Amy Rigby
The Sugar Tree (Koch)

by Marc Hirsh

originally published in Space City Rock, 2002

I once had the distinct pleasure of sitting pretty much literally at Amy Rigby's feet as she performed "Magicians." It was a new song at the time; Amy may in fact have just written it, since her band sat it out, leaving just her and an acoustic guitar. Nobody in the audience had heard it before but we were happy to listen, since Amy Rigby's not really the type of artist that has hits to cheer for (a situation with benefits as well as drawbacks). And the song, which captures the last moment of the night (or relationship, if you're so inclined) when nothing exists but two people, was beautiful and devastating. When she finished to enthusiastic applause, all I could think to say, knowing that I was close enough that she would hear me, was "Very nice."

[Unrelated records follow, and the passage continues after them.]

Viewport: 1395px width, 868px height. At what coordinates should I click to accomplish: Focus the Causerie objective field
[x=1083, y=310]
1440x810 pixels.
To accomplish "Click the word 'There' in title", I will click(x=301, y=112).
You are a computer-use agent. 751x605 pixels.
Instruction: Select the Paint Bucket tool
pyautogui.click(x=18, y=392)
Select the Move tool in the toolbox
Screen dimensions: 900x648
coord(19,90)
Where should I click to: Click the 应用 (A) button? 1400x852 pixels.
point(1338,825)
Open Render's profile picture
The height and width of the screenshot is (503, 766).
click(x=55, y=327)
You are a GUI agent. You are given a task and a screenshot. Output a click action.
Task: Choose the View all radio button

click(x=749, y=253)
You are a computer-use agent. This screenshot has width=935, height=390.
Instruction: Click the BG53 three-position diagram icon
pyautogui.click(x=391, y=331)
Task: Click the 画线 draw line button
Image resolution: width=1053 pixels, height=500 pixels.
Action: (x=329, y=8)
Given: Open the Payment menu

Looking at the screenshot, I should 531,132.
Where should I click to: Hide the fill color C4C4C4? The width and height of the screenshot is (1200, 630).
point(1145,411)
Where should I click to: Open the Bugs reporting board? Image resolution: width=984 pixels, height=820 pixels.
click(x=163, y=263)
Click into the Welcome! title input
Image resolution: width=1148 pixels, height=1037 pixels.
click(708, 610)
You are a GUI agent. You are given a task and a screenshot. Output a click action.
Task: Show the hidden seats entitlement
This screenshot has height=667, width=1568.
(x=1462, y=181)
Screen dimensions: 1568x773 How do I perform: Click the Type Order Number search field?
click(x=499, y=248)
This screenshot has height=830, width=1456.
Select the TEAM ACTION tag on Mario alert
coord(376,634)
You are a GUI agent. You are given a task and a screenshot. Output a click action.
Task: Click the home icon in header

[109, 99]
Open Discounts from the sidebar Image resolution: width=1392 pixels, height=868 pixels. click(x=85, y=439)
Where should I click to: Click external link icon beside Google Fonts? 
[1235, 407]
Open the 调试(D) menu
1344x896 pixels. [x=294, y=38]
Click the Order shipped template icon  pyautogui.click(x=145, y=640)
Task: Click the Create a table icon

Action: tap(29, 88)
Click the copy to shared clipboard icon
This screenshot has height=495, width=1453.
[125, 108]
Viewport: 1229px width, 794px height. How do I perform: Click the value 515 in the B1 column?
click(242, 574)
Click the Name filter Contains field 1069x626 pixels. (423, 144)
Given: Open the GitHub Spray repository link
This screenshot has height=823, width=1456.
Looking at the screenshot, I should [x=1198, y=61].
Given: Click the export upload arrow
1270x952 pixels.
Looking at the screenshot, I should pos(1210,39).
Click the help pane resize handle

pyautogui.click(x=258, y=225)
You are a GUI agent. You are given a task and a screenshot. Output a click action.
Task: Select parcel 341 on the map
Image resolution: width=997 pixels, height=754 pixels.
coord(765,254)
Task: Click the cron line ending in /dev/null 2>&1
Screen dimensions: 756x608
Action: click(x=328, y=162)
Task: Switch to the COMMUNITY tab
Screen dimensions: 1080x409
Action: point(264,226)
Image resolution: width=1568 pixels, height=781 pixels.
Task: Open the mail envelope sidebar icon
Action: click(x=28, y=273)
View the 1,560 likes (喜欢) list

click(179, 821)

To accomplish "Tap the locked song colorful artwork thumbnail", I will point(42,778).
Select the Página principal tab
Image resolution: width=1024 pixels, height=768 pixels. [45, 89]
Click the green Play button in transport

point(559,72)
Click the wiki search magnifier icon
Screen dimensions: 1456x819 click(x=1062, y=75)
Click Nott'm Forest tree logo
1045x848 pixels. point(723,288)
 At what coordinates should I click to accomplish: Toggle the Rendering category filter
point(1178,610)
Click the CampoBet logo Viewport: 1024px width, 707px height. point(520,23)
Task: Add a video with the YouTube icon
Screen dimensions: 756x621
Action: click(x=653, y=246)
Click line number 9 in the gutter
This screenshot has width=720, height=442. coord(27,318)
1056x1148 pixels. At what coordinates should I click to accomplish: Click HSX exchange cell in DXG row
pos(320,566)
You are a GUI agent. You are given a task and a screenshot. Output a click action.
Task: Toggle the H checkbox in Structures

A massive understatement in reference to that performance, my comment is, however, a fair assessment of the full arrangement that appears midway through The Sugar Tree, which doesn't fully capture the song's majesty. And the strangest thing about it, and the most egregious flaw recurring throughout the entire album, is Amy's voice, which is subjected to so much double-tracking and effects and (most problematic) what sounds to be inexplicable self-restraint that you start to wonder just where she actually is. Amy is such a clear communicator, accessing such an wide range of emotions with unsettling directness, that anything that gets in the way is a liability.

There is good news, though, in that there's plenty for Amy's vocals to work against, which makes The Sugar Tree a complete switcheroo from 1998's wonderful Middlescence . Amy's band is fired up and ready, not to mention a touch more stylistically consistent; veer though they might from the bouncy 1960s-style girl-group pop of "Better Stay Gone" to the New Orleans stomp of "If You Won't Hang Around" by way of the C&W propulsion of "Rode Hard," the record maintains a strong sense of sonic cohesion throughout.

Best of all, when Amy's on, songwriting-wise, she's as terrific as ever. "Stop Showing Up In My Dreams" is an almost perfect garage-rock song; drop the quivery guitar and even the arrangement is dead-on, right down to the guitar solo (the marvelously hallucinogenic lyric, in which Amy, dazed by her man leaving, ends up as a half-crazed bellhop, is another story altogether). "Cynically Yours" festoons the purloined skeleton of "Are You Lonesome Tonight?" with a sigh of utter resignation, the sound of two tired people sharing the only wedding vows that they know in their hearts that they can keep (it starts, "You know I love you one hundred percent/Of the amount I'm capable of loving you...," and then drops like a stone from there). Best of all is the anthemic "Balls," in which Amy confronts the rat-bastard who keeps breaking her heart without really telling him to take a hike. The perfectly realized second verse surely deserves some sort of award; the setup is hysterical, but the payoff rhyme clinches not just the joke but the point, raising the stakes of both in the process.

The problem, as I see it, is that, having heard many of these songs in a live setting, I know that they all, to a song, benefit from simpler arrangements, an uncluttered vocal sound and a more confident Amy. Unlike the rest of her astonishing oeuvre, The Sugar Tree sounds as though it's made a few concessions, from the inclusion of, let's face it, a few sappy tunes (certainly "Angel After Hours" and probably "Happy For You" as well) to the occasional suppression of personality in the name of presentability (the closer, "Sleeping With The Moon" is lovely but not heartbreaking, a first for her). Defeat, however, is one she's not willing to make just quite yet.